▶ [PROBLEM DETAILS] Each record below has to be printed verbatim.

▶ [TASK INPUTS]

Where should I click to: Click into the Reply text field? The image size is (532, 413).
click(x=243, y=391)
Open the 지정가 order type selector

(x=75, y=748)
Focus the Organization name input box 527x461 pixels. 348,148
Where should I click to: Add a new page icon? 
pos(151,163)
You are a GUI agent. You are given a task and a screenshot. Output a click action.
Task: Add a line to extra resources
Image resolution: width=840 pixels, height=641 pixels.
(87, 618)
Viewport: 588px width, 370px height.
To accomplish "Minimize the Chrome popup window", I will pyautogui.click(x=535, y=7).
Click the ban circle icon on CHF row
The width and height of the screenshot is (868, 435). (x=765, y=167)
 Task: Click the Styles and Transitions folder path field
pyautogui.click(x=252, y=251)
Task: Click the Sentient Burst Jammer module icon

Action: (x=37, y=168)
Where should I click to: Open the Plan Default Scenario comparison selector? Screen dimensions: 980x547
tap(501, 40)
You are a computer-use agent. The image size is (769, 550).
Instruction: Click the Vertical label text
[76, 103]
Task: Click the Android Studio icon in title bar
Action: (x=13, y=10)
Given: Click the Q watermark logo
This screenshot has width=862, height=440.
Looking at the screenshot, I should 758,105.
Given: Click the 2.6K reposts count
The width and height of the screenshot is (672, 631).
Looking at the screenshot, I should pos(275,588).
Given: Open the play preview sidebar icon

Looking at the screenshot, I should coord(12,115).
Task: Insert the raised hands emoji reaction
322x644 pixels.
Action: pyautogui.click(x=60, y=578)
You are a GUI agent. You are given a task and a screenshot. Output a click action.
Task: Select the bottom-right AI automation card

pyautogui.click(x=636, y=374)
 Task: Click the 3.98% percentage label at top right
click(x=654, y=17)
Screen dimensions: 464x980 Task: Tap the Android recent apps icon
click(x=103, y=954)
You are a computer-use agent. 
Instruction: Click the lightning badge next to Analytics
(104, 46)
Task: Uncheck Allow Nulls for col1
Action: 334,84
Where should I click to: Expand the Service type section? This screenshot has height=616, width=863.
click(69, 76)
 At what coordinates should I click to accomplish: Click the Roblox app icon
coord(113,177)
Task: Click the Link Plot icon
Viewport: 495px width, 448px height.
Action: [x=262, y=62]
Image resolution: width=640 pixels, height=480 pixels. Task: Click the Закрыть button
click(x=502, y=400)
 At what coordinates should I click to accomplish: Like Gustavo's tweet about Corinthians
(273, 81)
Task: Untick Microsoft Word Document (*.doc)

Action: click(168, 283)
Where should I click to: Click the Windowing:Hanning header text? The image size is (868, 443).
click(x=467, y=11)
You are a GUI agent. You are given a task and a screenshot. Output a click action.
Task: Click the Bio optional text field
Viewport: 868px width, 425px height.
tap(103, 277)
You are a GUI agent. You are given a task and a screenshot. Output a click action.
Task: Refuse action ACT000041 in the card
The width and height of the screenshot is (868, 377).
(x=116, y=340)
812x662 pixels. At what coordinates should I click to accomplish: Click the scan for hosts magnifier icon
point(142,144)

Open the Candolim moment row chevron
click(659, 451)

▶ [COMPLETED TASK]
Where should I click to: Click into the Reply text field? The image size is (532, 413).
click(x=243, y=391)
Open the 지정가 order type selector

(x=75, y=748)
Focus the Organization name input box 527x461 pixels. 348,148
Where should I click to: Add a new page icon? 
pos(151,163)
You are a GUI agent. You are given a task and a screenshot. Output a click action.
Task: Add a line to extra resources
Image resolution: width=840 pixels, height=641 pixels.
(87, 618)
Viewport: 588px width, 370px height.
To accomplish "Minimize the Chrome popup window", I will pyautogui.click(x=535, y=7).
Click the ban circle icon on CHF row
The width and height of the screenshot is (868, 435). (x=765, y=167)
 Task: Click the Styles and Transitions folder path field
pyautogui.click(x=252, y=251)
Task: Click the Sentient Burst Jammer module icon

Action: (x=37, y=168)
Where should I click to: Open the Plan Default Scenario comparison selector? Screen dimensions: 980x547
tap(501, 40)
You are a computer-use agent. The image size is (769, 550).
Instruction: Click the Vertical label text
[76, 103]
Task: Click the Android Studio icon in title bar
Action: (x=13, y=10)
Given: Click the Q watermark logo
This screenshot has width=862, height=440.
Looking at the screenshot, I should 758,105.
Given: Click the 2.6K reposts count
The width and height of the screenshot is (672, 631).
Looking at the screenshot, I should pos(275,588).
Given: Open the play preview sidebar icon

Looking at the screenshot, I should coord(12,115).
Task: Insert the raised hands emoji reaction
322x644 pixels.
Action: pyautogui.click(x=60, y=578)
You are a GUI agent. You are given a task and a screenshot. Output a click action.
Task: Select the bottom-right AI automation card

pyautogui.click(x=636, y=374)
 Task: Click the 3.98% percentage label at top right
click(x=654, y=17)
Screen dimensions: 464x980 Task: Tap the Android recent apps icon
click(x=103, y=954)
You are a computer-use agent. 
Instruction: Click the lightning badge next to Analytics
(104, 46)
Task: Uncheck Allow Nulls for col1
Action: 334,84
Where should I click to: Expand the Service type section? This screenshot has height=616, width=863.
click(69, 76)
 At what coordinates should I click to accomplish: Click the Roblox app icon
coord(113,177)
Task: Click the Link Plot icon
Viewport: 495px width, 448px height.
Action: [x=262, y=62]
Image resolution: width=640 pixels, height=480 pixels. Task: Click the Закрыть button
click(x=502, y=400)
 At what coordinates should I click to accomplish: Like Gustavo's tweet about Corinthians
(273, 81)
Task: Untick Microsoft Word Document (*.doc)

Action: click(168, 283)
Where should I click to: Click the Windowing:Hanning header text? The image size is (868, 443).
click(x=467, y=11)
You are a GUI agent. You are given a task and a screenshot. Output a click action.
Task: Click the Bio optional text field
Viewport: 868px width, 425px height.
tap(103, 277)
You are a GUI agent. You are given a task and a screenshot. Output a click action.
Task: Refuse action ACT000041 in the card
The width and height of the screenshot is (868, 377).
(x=116, y=340)
812x662 pixels. At what coordinates should I click to accomplish: Click the scan for hosts magnifier icon
point(142,144)

Open the Candolim moment row chevron
click(659, 451)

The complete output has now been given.